Transcribe only part of the material below: the lines from the one containing "1097x474 pixels. Task: Open" through the one containing "The image size is (1461, 585).", inclusive, exactly as written.

* GIVEN DATA:
________________________

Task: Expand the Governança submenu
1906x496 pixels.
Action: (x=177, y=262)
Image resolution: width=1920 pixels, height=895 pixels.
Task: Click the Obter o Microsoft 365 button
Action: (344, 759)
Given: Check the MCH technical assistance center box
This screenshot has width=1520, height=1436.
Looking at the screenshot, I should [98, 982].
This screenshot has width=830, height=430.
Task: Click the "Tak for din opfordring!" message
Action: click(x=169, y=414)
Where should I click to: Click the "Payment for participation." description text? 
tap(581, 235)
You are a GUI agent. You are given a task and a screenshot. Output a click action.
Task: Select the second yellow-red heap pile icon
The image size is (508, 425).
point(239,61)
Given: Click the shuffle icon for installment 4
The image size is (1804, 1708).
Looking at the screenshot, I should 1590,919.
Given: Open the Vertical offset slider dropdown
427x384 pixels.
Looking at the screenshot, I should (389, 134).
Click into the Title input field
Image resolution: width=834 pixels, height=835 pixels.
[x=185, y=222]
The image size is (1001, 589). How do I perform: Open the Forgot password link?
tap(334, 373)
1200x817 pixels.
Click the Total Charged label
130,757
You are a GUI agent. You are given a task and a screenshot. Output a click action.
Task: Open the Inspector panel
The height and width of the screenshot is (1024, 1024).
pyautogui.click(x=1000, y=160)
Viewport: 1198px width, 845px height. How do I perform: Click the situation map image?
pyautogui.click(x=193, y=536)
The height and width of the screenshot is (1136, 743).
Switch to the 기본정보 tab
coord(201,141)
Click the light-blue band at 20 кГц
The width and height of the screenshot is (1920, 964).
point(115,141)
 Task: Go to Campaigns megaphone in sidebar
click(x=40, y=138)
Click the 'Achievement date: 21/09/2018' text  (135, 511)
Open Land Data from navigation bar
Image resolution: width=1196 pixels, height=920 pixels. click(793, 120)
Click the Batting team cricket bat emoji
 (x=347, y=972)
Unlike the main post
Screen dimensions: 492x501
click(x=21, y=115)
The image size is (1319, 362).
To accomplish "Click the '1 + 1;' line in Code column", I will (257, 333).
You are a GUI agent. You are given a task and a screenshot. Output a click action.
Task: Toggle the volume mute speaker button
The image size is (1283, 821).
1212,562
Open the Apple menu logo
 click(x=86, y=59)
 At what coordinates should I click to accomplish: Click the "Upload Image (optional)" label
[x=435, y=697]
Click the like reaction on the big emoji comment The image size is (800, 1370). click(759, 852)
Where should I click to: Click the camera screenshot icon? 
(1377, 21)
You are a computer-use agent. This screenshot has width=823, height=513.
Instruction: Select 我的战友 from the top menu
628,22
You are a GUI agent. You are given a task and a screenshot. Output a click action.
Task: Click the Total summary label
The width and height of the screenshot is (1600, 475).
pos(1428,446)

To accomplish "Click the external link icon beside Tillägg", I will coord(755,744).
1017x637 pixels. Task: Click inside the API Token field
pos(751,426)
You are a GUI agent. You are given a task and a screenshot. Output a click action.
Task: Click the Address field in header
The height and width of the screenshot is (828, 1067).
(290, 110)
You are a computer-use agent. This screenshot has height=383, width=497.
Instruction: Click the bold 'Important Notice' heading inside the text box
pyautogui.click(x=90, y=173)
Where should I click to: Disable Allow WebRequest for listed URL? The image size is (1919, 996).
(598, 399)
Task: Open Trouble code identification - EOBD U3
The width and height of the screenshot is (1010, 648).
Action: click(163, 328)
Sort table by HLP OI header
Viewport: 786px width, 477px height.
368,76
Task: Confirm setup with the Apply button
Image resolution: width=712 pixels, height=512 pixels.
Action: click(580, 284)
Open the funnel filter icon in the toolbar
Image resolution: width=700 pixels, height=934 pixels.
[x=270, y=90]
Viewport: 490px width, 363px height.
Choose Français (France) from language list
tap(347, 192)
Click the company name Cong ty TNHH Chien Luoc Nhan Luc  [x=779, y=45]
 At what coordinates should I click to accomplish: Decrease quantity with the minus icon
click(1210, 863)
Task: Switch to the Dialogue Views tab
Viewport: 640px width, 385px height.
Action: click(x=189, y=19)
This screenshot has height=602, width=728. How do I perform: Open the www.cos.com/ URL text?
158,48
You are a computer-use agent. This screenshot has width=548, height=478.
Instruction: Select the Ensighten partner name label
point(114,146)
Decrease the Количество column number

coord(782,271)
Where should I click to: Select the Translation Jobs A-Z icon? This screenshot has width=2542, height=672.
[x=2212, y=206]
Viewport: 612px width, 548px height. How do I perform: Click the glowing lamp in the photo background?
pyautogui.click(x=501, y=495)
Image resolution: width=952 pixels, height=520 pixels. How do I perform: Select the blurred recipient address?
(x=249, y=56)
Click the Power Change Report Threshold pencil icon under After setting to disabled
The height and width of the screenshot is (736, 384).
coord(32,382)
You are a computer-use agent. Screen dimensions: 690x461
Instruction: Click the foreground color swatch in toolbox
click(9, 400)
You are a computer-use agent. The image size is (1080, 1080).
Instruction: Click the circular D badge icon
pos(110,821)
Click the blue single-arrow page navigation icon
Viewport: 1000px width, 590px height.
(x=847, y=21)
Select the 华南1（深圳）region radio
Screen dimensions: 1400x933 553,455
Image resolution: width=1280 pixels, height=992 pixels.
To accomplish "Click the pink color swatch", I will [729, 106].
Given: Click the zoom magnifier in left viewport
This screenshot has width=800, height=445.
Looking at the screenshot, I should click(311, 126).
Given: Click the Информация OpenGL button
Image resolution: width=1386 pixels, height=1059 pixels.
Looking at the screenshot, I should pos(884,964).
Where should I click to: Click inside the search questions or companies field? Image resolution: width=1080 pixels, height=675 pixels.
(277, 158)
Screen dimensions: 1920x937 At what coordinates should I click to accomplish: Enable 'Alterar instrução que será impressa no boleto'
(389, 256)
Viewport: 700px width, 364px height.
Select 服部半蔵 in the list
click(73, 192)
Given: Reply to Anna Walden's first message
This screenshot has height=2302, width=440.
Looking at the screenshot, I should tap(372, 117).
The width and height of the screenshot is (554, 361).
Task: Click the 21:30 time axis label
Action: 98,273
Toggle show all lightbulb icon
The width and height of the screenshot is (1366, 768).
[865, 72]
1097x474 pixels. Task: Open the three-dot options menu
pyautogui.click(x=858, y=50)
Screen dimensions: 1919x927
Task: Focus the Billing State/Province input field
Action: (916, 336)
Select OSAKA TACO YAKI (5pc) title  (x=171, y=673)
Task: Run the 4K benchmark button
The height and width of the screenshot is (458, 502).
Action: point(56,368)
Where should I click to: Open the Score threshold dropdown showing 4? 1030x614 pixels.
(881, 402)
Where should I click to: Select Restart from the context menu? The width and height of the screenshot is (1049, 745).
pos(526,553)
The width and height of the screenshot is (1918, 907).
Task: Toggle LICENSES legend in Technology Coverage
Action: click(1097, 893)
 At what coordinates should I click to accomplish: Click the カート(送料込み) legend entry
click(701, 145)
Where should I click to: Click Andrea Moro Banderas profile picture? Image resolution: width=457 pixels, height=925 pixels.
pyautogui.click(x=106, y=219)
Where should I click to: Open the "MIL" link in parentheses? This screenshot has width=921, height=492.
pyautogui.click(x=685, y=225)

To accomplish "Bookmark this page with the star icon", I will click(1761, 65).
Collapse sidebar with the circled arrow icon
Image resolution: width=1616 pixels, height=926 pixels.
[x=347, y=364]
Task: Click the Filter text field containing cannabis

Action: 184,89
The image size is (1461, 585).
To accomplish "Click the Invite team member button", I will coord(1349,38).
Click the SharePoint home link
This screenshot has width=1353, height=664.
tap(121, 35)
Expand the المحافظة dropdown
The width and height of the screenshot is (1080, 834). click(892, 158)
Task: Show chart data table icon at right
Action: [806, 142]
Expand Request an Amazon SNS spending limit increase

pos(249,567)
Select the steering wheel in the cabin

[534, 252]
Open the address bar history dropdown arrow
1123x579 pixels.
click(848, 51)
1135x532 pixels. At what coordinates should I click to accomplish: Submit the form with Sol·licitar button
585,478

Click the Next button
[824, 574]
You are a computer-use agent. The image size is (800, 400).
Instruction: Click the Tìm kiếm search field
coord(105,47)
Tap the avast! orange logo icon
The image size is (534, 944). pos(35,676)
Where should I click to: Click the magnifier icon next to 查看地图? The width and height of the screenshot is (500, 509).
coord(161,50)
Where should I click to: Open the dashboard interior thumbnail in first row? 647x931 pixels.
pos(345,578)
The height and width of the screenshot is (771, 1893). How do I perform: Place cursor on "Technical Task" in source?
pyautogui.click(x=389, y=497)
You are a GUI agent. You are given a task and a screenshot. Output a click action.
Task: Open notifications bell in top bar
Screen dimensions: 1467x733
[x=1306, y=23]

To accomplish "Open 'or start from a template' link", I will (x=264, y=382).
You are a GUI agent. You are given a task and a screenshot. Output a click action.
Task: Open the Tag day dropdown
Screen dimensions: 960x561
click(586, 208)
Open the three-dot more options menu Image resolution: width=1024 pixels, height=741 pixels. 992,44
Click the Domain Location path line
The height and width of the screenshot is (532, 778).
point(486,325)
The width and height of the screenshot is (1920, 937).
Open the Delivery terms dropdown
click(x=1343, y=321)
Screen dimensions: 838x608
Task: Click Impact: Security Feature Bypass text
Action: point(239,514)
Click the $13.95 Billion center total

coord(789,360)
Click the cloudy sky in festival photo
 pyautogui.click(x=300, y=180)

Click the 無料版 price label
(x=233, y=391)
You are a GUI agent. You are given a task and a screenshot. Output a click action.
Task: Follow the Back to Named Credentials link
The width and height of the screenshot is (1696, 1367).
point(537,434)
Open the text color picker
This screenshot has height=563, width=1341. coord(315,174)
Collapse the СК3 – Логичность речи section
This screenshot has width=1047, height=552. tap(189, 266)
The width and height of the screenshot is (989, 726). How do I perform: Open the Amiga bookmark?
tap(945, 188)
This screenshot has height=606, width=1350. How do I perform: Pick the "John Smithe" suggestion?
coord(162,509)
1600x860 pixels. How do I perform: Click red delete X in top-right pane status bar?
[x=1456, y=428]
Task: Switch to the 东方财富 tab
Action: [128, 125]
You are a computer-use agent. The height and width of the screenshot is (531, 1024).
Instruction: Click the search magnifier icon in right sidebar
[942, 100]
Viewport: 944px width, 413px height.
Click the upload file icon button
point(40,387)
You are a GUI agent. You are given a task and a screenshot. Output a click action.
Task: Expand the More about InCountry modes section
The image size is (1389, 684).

________________________

* ANSWER TO THE PROBLEM:
1097x474 pixels. Task: Open the three-dot options menu
pyautogui.click(x=858, y=50)
Screen dimensions: 1919x927
Task: Focus the Billing State/Province input field
Action: (916, 336)
Select OSAKA TACO YAKI (5pc) title  (x=171, y=673)
Task: Run the 4K benchmark button
The height and width of the screenshot is (458, 502).
Action: point(56,368)
Where should I click to: Open the Score threshold dropdown showing 4? 1030x614 pixels.
(881, 402)
Where should I click to: Select Restart from the context menu? The width and height of the screenshot is (1049, 745).
pos(526,553)
The width and height of the screenshot is (1918, 907).
Task: Toggle LICENSES legend in Technology Coverage
Action: click(1097, 893)
 At what coordinates should I click to accomplish: Click the カート(送料込み) legend entry
click(701, 145)
Where should I click to: Click Andrea Moro Banderas profile picture? Image resolution: width=457 pixels, height=925 pixels.
pyautogui.click(x=106, y=219)
Where should I click to: Open the "MIL" link in parentheses? This screenshot has width=921, height=492.
pyautogui.click(x=685, y=225)

To accomplish "Bookmark this page with the star icon", I will click(1761, 65).
Collapse sidebar with the circled arrow icon
Image resolution: width=1616 pixels, height=926 pixels.
[x=347, y=364]
Task: Click the Filter text field containing cannabis

Action: 184,89
The image size is (1461, 585).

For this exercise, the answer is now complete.